La explotación injustificada de expresiones culturales, logotipos y artesanías pertenecientes a comunidades originarias persiste como un desafío legal y social prioritario en el estado. Este fenómeno de apropiación indebida se mantiene bajo vigilancia por parte de organismos que buscan frenar el mal uso del patrimonio artístico indígena en diversos sectores comerciales.
Este escenario de vulnerabilidad afecta con mayor intensidad a los creadores locales, quienes ven cómo sus iconografías son replicadas sin consentimiento. Las discusiones actuales en los consejos de cultura se centran en establecer barreras contra el aprovechamiento comercial que no ofrece compensaciones reales a las familias que preservan estas tradiciones.
Sobre esta problemática, Dagoberto Robles González, encargado del Fondo Nacional para el Fomento de las Artesanías del Consejo Estatal para la Cultura y las Artes de Nayarit, puntualizó que la cultura wixárika es la más expuesta debido al prestigio internacional de sus obras. La fama de estas piezas las convierte en un objetivo frecuente para la explotación sin autorización ni remuneración equitativa.
Existen casos documentados donde empresas nacionales y extranjeras utilizan diseños e intervenciones artísticas en productos de gama alta, incluyendo vehículos, bajo el pretexto de difundir la identidad local. Sin embargo, estas acciones suelen omitir el pago de derechos colectivos, dejando a los artesanos fuera de cualquier beneficio económico derivado de la venta.

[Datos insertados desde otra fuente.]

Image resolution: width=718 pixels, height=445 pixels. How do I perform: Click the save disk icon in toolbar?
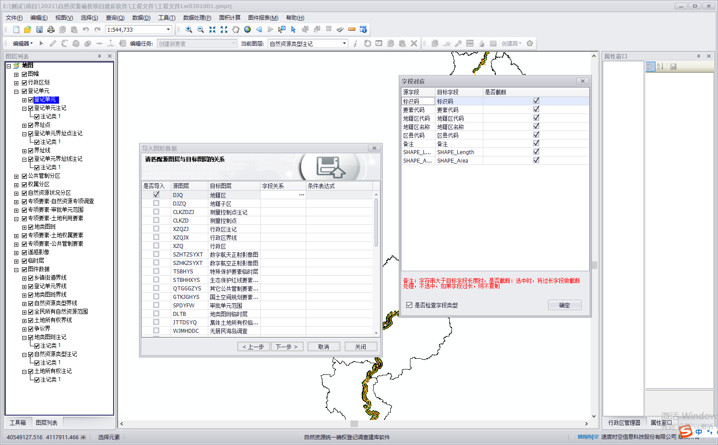coord(39,29)
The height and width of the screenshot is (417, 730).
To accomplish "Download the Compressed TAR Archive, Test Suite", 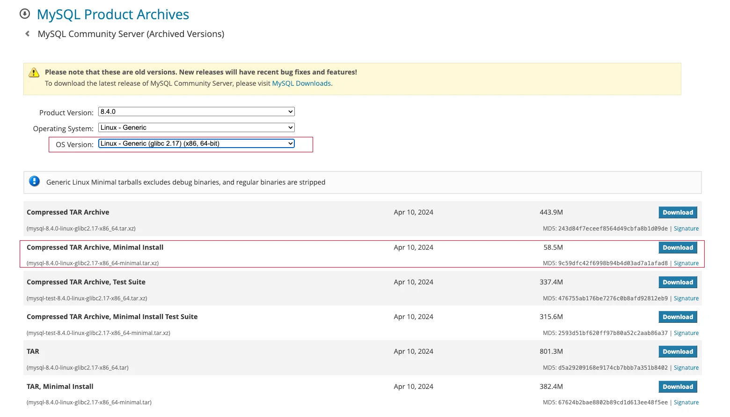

Incluso se ha detectado que personas dentro de las mismas comunidades originarias participan en el lucro con la imagen patrimonial. Estas prácticas desvirtúan el valor espiritual de las piezas al priorizar el beneficio individual bajo la apariencia de una supuesta promoción cultural que no llega a la base de los creadores.
Piezas elaboradas con chaquira, especialmente en los ramos de la orfebrería y la joyería tradicional, representan los artículos más afectados por el plagio sistemático. La reproducción masiva y no autorizada de estos objetos constituye una actividad compleja de regular desde las instituciones actuales por la falta de controles estrictos en los puntos de venta.
Sólo mediante el robustecimiento de los mecanismos de protección jurídica será posible garantizar que el aprovechamiento de estas creaciones se traduzca en una mejora en la calidad de vida de los pueblos. Urge que el reconocimiento global de estas expresiones se alinee con el respeto a los derechos de autoría colectiva que poseen los habitantes de la zona serrana.